Tiny Mamba SSM Lab

This repository is primarily for learning and experimenting with state space models, especially readable Mamba-2-style and Mamba-3-style architectures.

The current end-to-end example tasks are:

raw language-model pretraining on TinyStories or local text
fine-tuning on a toy subject-predicate-object extraction task

The architecture is the main subject. The SPO pipeline is only one downstream example used to exercise the model.

The default mamba3 settings now use an approximately 1M-parameter model so the repo remains small but is better suited to modest GPUs.

What This Repo Is For

studying how selective state space updates work in practice
comparing a simpler Mamba-2-style block against a richer Mamba-3-style block
running small CPU-friendly architecture experiments
using pretraining plus fine-tuning as a test harness for new block ideas

This is an educational codebase, not a production implementation.

What Is Implemented

mamba2 A small Mamba-2-style block with depthwise convolution and selective state updates.
mamba3 An educational Mamba-3-style block with exponential-trapezoidal updates, rotary or complex state mixing, BC normalization, B/C biases, and optional MIMO rank.
byte and character tokenizers
raw language-model pretraining
a toy downstream fine-tuning task

Learning Path

The detailed docs live in docs/:

If you want to understand the architecture, start with the first four.
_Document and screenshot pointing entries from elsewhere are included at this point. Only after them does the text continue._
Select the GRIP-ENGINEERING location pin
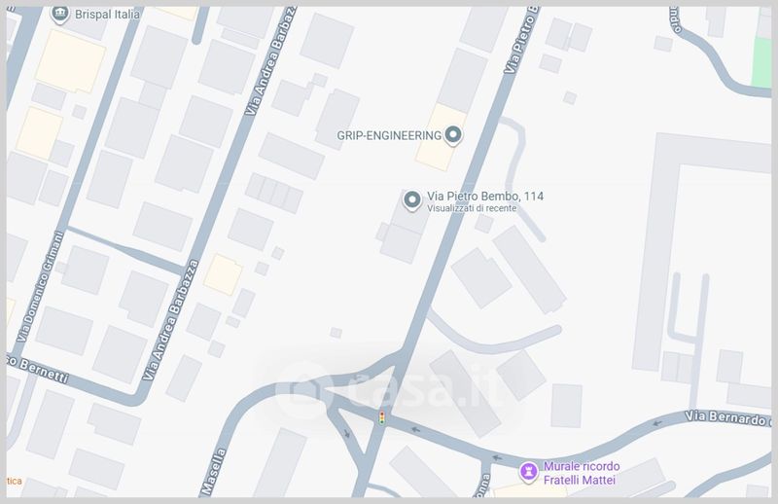 click(452, 136)
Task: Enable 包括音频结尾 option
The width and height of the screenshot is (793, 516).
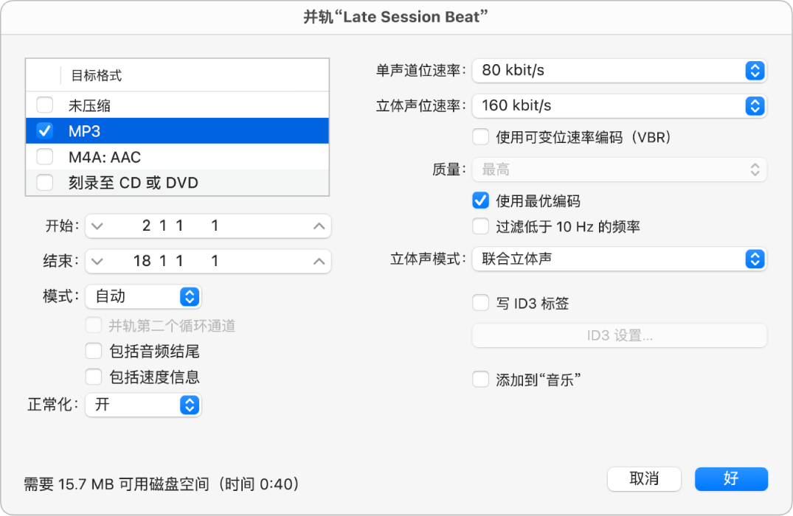Action: click(94, 351)
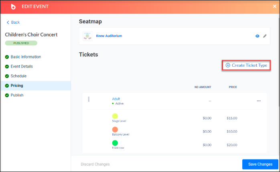Toggle seatmap preview eye icon
This screenshot has width=280, height=172.
[257, 36]
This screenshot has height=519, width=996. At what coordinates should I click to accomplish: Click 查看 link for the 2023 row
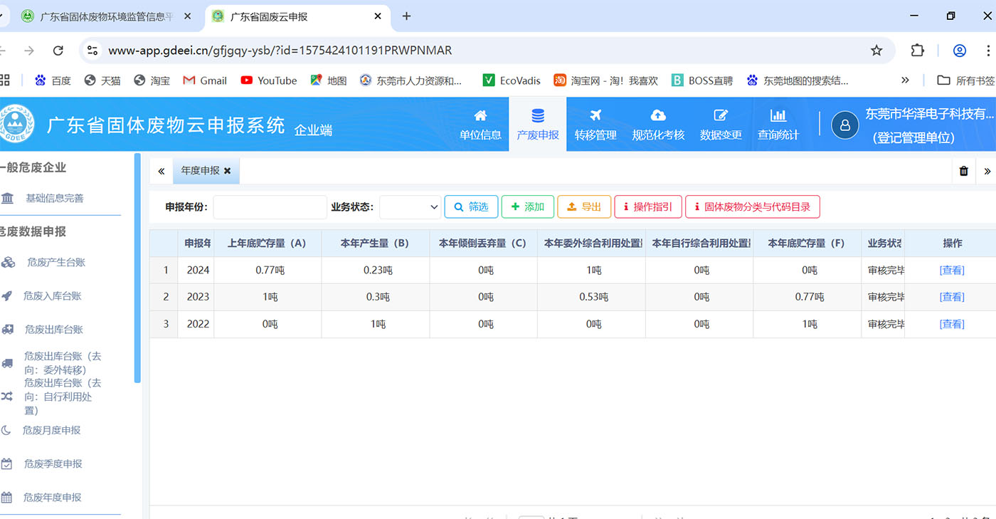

If you want to run experiments, then move to the last two.

Repository Layout

ssmlab/mamba/model.py Core architecture: config, Mamba-2 block, Mamba-3 block, and the tiny causal language model.
ssmlab/common/tokenizer.py Character and byte tokenizers.
ssmlab/common/pretrain_data.py Raw-text dataset utilities for language-model pretraining.
ssmlab/mamba/pretrain.py Pretraining entry point for TinyStories or local text.
ssmlab/common/data.py Synthetic SPO task generation and output parsing.
ssmlab/mamba/train.py Fine-tuning loop for the SPO demo task.
ssmlab/mamba/infer.py Inference CLI for the SPO demo task.

Install

uv sync

If you want uv to manage Python too:

uv python install 3.13
uv sync --python 3.13

ssmlab YAML CLI

The top-level workflow is now driven by ssmlab, a Python CLI backed by ssmlab.yaml.

The CLI shape is:

uv run ssmlab pretrain --model <name> --target <target>
uv run ssmlab train --model <name> --target <target>
uv run ssmlab infer --model <name> --target <target>

--model selects a named model version from YAML, for example mamba3-1b-a1b2. --target selects where to run it, for example local or a named SSH machine such as gpu-box.
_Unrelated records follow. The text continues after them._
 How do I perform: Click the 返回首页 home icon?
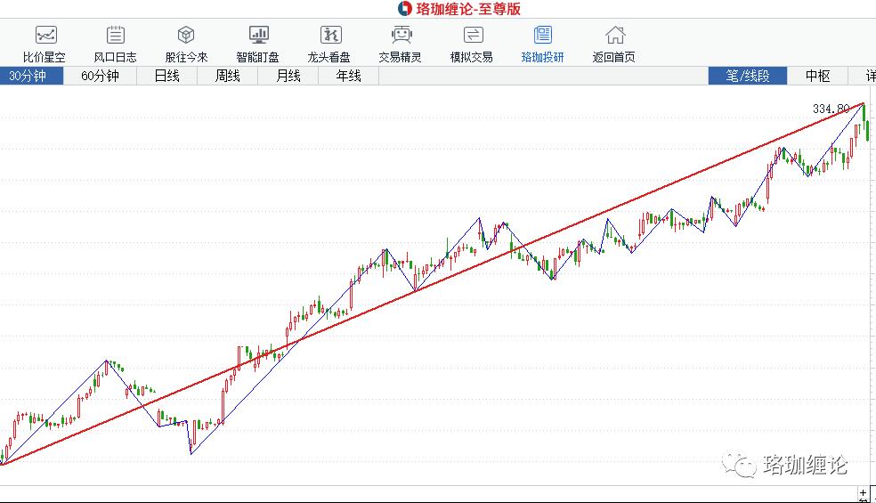[x=614, y=37]

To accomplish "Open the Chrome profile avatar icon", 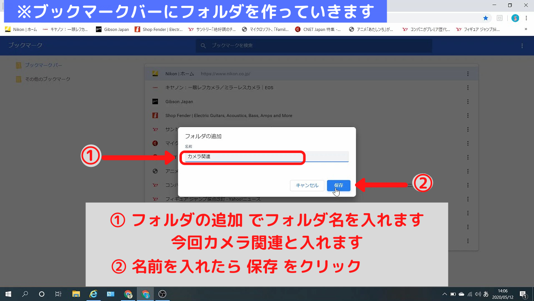I will pyautogui.click(x=515, y=18).
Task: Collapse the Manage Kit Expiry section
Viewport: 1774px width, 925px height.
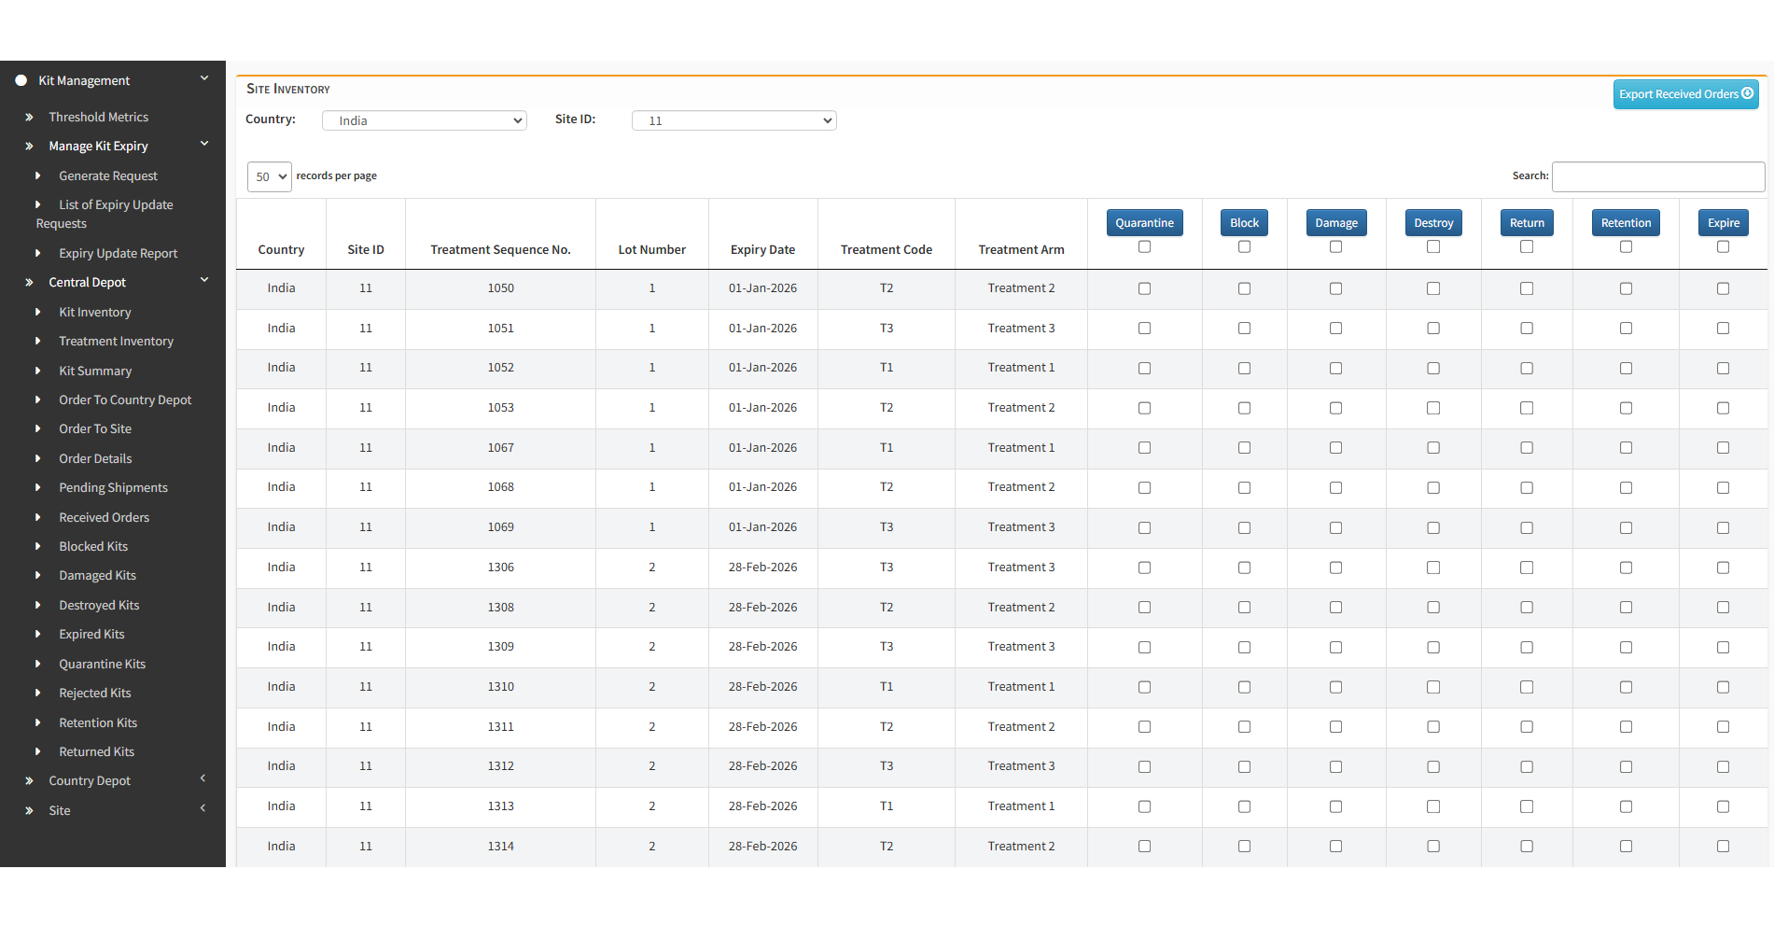Action: tap(204, 144)
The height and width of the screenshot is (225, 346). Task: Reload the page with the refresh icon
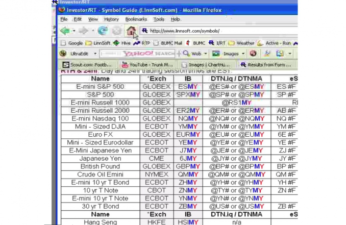[103, 31]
The config file is split into:

models: named model versions and their task configs
data_sources: reusable dataset definitions for training tasks
targets: local or SSH machines
tasks.pretrain / tasks.train / tasks.infer: top-level CLI tasks

Right now, the named data-source layer is implemented only for tinystories. The schema is there for additional sources later, but the sample config keeps it on TinyStories only.
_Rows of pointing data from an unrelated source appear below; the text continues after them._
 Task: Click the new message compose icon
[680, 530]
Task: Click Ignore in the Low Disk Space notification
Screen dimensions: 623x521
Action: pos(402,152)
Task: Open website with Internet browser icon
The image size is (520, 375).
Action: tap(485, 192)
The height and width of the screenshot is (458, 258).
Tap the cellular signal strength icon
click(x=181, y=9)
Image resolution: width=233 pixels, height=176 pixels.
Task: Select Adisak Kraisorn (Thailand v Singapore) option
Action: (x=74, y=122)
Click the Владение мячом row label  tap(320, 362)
The default ssmlab.yaml in the repo already shows two model versions:

mamba3-1b-a1b2
mamba3-1b-a1b2-debug

Each model keeps its shared architecture params once under shared_args, then adds task-specific args under tasks.pretrain.args and tasks.train.args. The TinyStories dataset settings now live under top-level data_sources, and tasks.pretrain references one with data_source: ....

If you need one-off flag overrides, append them after --:

uv run ssmlab pretrain --model mamba3-1b-a1b2 --target local -- --max-train-stories 4000 --log-every 5

Remote GPU On Vast

For the default ~1M-parameter mamba3 setup, the cheapest sensible Vast target is usually a single RTX 3060 12GB or Tesla T4 16GB. A 6GB card is the practical floor, but 8GB+ is the safer starting point because it gives more headroom for batch size and longer sequences.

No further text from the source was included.